(Material provided)
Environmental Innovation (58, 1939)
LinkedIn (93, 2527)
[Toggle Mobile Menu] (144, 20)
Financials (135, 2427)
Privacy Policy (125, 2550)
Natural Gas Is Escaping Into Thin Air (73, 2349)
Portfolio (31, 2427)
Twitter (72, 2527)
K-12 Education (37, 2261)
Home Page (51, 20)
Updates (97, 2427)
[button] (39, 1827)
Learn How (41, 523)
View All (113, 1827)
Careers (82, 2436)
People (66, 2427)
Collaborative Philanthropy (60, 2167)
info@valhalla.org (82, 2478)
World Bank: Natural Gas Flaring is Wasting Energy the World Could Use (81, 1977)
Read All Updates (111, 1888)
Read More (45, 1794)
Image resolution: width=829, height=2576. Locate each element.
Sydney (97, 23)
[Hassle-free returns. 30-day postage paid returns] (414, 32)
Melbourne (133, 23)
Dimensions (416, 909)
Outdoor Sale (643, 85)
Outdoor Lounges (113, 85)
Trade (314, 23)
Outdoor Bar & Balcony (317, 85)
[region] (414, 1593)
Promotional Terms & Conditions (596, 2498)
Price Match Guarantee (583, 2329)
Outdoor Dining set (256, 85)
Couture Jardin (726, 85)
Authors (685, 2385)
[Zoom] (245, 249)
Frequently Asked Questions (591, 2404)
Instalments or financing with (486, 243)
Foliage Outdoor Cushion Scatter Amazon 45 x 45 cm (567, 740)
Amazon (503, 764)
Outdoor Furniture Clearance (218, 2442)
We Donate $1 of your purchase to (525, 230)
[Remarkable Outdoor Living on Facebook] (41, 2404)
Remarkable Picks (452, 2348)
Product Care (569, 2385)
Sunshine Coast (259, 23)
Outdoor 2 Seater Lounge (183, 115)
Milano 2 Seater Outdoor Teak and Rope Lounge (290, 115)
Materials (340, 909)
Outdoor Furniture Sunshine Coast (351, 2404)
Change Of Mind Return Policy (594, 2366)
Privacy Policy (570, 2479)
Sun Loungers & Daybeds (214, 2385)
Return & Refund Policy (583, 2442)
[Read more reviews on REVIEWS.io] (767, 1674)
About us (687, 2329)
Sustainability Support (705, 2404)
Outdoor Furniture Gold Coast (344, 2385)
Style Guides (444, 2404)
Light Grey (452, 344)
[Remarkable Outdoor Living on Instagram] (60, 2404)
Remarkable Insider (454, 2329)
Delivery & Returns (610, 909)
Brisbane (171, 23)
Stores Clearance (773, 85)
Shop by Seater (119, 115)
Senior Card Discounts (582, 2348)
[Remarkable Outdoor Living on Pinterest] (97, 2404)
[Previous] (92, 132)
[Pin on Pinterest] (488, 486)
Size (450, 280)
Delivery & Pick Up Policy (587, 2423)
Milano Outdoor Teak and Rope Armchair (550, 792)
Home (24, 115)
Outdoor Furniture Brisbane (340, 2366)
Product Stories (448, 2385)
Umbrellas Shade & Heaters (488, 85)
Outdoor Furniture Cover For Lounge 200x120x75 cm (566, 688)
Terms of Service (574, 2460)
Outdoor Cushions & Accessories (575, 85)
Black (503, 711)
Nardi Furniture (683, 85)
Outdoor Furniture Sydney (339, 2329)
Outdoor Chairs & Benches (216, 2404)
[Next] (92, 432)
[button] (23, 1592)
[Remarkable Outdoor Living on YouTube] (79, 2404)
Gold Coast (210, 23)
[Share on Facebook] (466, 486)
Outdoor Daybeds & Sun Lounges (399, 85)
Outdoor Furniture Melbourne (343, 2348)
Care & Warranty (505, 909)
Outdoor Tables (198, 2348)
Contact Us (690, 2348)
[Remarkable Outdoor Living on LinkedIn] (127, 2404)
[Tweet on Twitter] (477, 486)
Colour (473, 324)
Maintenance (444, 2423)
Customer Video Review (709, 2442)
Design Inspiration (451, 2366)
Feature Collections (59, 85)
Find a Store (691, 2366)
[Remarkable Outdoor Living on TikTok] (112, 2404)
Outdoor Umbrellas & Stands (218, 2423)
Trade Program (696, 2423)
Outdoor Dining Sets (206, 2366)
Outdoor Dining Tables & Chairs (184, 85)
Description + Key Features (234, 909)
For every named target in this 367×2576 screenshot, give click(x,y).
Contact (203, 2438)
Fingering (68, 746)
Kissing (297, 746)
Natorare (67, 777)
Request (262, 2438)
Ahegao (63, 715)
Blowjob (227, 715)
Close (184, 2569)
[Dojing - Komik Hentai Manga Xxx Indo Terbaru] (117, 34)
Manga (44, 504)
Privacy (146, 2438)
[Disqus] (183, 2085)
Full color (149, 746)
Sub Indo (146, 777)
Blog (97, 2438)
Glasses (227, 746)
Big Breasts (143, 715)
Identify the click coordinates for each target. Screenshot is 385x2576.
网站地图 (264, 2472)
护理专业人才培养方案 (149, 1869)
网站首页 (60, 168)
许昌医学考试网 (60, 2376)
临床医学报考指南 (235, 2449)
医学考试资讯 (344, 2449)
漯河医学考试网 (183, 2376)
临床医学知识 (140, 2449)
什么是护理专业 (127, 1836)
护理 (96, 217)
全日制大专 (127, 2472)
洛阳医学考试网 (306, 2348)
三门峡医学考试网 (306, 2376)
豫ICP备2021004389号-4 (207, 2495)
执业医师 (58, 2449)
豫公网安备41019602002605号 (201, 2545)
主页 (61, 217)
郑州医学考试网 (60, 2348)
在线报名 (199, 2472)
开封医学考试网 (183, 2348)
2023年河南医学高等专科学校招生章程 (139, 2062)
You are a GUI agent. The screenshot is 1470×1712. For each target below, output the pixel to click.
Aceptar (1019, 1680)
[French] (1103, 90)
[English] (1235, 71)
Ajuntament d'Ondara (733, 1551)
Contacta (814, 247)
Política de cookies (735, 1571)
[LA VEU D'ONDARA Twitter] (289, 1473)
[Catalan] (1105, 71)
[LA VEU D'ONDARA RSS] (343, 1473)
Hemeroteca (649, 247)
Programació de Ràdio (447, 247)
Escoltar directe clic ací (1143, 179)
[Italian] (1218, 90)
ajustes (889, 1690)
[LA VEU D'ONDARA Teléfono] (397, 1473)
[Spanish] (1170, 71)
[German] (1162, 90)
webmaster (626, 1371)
(End Material provided)
§ **Exercise instructions**
Copy every entry exactly. Leave nothing out.

§ **Solution to the exercise**
Environmental Innovation (58, 1939)
LinkedIn (93, 2527)
[Toggle Mobile Menu] (144, 20)
Financials (135, 2427)
Privacy Policy (125, 2550)
Natural Gas Is Escaping Into Thin Air (73, 2349)
Portfolio (31, 2427)
Twitter (72, 2527)
K-12 Education (37, 2261)
Home Page (51, 20)
Updates (97, 2427)
[button] (39, 1827)
Learn How (41, 523)
View All (113, 1827)
Careers (82, 2436)
People (66, 2427)
Collaborative Philanthropy (60, 2167)
info@valhalla.org (82, 2478)
World Bank: Natural Gas Flaring is Wasting Energy the World Could Use (81, 1977)
Read All Updates (111, 1888)
Read More (45, 1794)
Image resolution: width=829, height=2576. Locate each element.
Sydney (97, 23)
[Hassle-free returns. 30-day postage paid returns] (414, 32)
Melbourne (133, 23)
Dimensions (416, 909)
Outdoor Sale (643, 85)
Outdoor Lounges (113, 85)
Trade (314, 23)
Outdoor Bar & Balcony (317, 85)
[region] (414, 1593)
Promotional Terms & Conditions (596, 2498)
Price Match Guarantee (583, 2329)
Outdoor Dining set (256, 85)
Couture Jardin (726, 85)
Authors (685, 2385)
[Zoom] (245, 249)
Frequently Asked Questions (591, 2404)
Instalments or financing with (486, 243)
Foliage Outdoor Cushion Scatter Amazon 45 x 45 cm (567, 740)
Amazon (503, 764)
Outdoor Furniture Clearance (218, 2442)
We Donate $1 of your purchase to (525, 230)
[Remarkable Outdoor Living on Facebook] (41, 2404)
Remarkable Picks (452, 2348)
Product Care (569, 2385)
Sunshine Coast (259, 23)
Outdoor 2 Seater Lounge (183, 115)
Milano 2 Seater Outdoor Teak and Rope Lounge (290, 115)
Materials (340, 909)
Outdoor Furniture Sunshine Coast (351, 2404)
Change Of Mind Return Policy (594, 2366)
Privacy Policy (570, 2479)
Sun Loungers & Daybeds (214, 2385)
Return & Refund Policy (583, 2442)
[Read more reviews on REVIEWS.io] (767, 1674)
About us (687, 2329)
Sustainability Support (705, 2404)
Outdoor Furniture Gold Coast (344, 2385)
Style Guides (444, 2404)
Light Grey (452, 344)
[Remarkable Outdoor Living on Instagram] (60, 2404)
Remarkable Insider (454, 2329)
Delivery & Returns (610, 909)
Brisbane (171, 23)
Stores Clearance (773, 85)
Shop by Seater (119, 115)
Senior Card Discounts (582, 2348)
[Remarkable Outdoor Living on Pinterest] (97, 2404)
[Previous] (92, 132)
[Pin on Pinterest] (488, 486)
Size (450, 280)
Delivery & Pick Up Policy (587, 2423)
Milano Outdoor Teak and Rope Armchair (550, 792)
Home (24, 115)
Outdoor Furniture Brisbane (340, 2366)
Product Stories (448, 2385)
Umbrellas Shade & Heaters (488, 85)
Outdoor Furniture Cover For Lounge 200x120x75 cm (566, 688)
Terms of Service (574, 2460)
Outdoor Cushions & Accessories (575, 85)
Black (503, 711)
Nardi Furniture (683, 85)
Outdoor Furniture Sydney (339, 2329)
Outdoor Chairs & Benches (216, 2404)
[Next] (92, 432)
[button] (23, 1592)
[Remarkable Outdoor Living on YouTube] (79, 2404)
Gold Coast (210, 23)
[Share on Facebook] (466, 486)
Outdoor Daybeds & Sun Lounges (399, 85)
Outdoor Furniture Melbourne (343, 2348)
Care & Warranty (505, 909)
Outdoor Tables (198, 2348)
Contact Us (690, 2348)
[Remarkable Outdoor Living on LinkedIn] (127, 2404)
[Tweet on Twitter] (477, 486)
Colour (473, 324)
Maintenance (444, 2423)
Customer Video Review (709, 2442)
Design Inspiration (451, 2366)
Feature Collections (59, 85)
Find a Store (691, 2366)
[Remarkable Outdoor Living on TikTok] (112, 2404)
Outdoor Umbrellas & Stands (218, 2423)
Trade Program (696, 2423)
Outdoor Dining Sets (206, 2366)
Outdoor Dining Tables & Chairs (184, 85)
Description + Key Features (234, 909)
For every named target in this 367×2576 screenshot, give click(x,y).
Contact (203, 2438)
Fingering (68, 746)
Kissing (297, 746)
Natorare (67, 777)
Request (262, 2438)
Ahegao (63, 715)
Blowjob (227, 715)
Close (184, 2569)
[Dojing - Komik Hentai Manga Xxx Indo Terbaru] (117, 34)
Manga (44, 504)
Privacy (146, 2438)
[Disqus] (183, 2085)
Full color (149, 746)
Sub Indo (146, 777)
Blog (97, 2438)
Glasses (227, 746)
Big Breasts (143, 715)
Identify the click coordinates for each target. Screenshot is 385x2576.
网站地图 (264, 2472)
护理专业人才培养方案 (149, 1869)
网站首页 (60, 168)
许昌医学考试网 (60, 2376)
临床医学报考指南 (235, 2449)
医学考试资讯 (344, 2449)
漯河医学考试网 (183, 2376)
临床医学知识 (140, 2449)
什么是护理专业 (127, 1836)
护理 (96, 217)
全日制大专 (127, 2472)
洛阳医学考试网 (306, 2348)
三门峡医学考试网 (306, 2376)
豫ICP备2021004389号-4 (207, 2495)
执业医师 (58, 2449)
豫公网安备41019602002605号 (201, 2545)
主页 (61, 217)
郑州医学考试网 (60, 2348)
在线报名 (199, 2472)
开封医学考试网 (183, 2348)
2023年河南医学高等专科学校招生章程 (139, 2062)
You are a GUI agent. The screenshot is 1470×1712. For each target below, output the pixel to click.
Aceptar (1019, 1680)
[French] (1103, 90)
[English] (1235, 71)
Ajuntament d'Ondara (733, 1551)
Contacta (814, 247)
Política de cookies (735, 1571)
[LA VEU D'ONDARA Twitter] (289, 1473)
[Catalan] (1105, 71)
[LA VEU D'ONDARA RSS] (343, 1473)
Hemeroteca (649, 247)
Programació de Ràdio (447, 247)
Escoltar directe clic ací (1143, 179)
[Italian] (1218, 90)
ajustes (889, 1690)
[LA VEU D'ONDARA Teléfono] (397, 1473)
[Spanish] (1170, 71)
[German] (1162, 90)
webmaster (626, 1371)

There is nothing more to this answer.